Switzerland’s cantonal government of Zug, on September 19, announced the cornerstones of corporate tax reform III (CTR III), designed to create a tax environment that maintains the canton as an attractive place to invest but also bring it in-line with international tax standards, such as those developed in OECD/G20 base erosion profit shifting (BEPS) project.
The canton’s new plan calls for the abolition of tax benefits and special tax regimes, like the holding regime and mixed companies regime, substituting a tax system that the government claims will impose only a moderately higher tax burden on entities that took advantage of those regimes.

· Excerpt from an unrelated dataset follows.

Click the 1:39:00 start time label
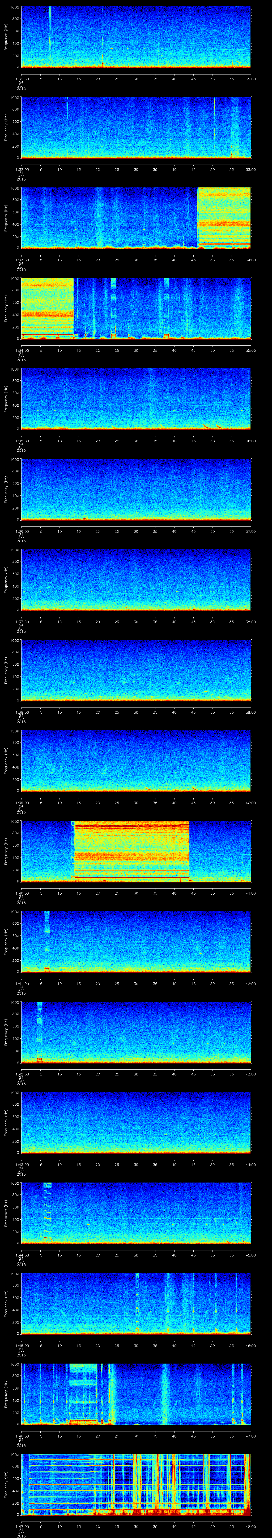Image resolution: width=272 pixels, height=1538 pixels. [x=21, y=802]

Under the plan, the ordinary corporate income tax rate is reduced from 14.6% to approximately 12%. Further, to maintain canton of Zug as an attractive place for business, both nationally and internationally, the CTR III will provide for:
- the introduction of a patent box with a cantonal tax relief of 90%;
- a cantonal tax deduction of 150% on research and development (R&D);
- the implementation of a notional interest deduction;
- an increase in the taxation of qualifying dividends from 50% to 60% (as required by federal law);
- a maximum relief of 80% of net profit in total, with an adjustment for annual capital tax.
The government assures that its new plan shall be neutral, without noteworthy financial losses to the canton and municipalities, and without passing on any extra tax burdens to private taxpayers.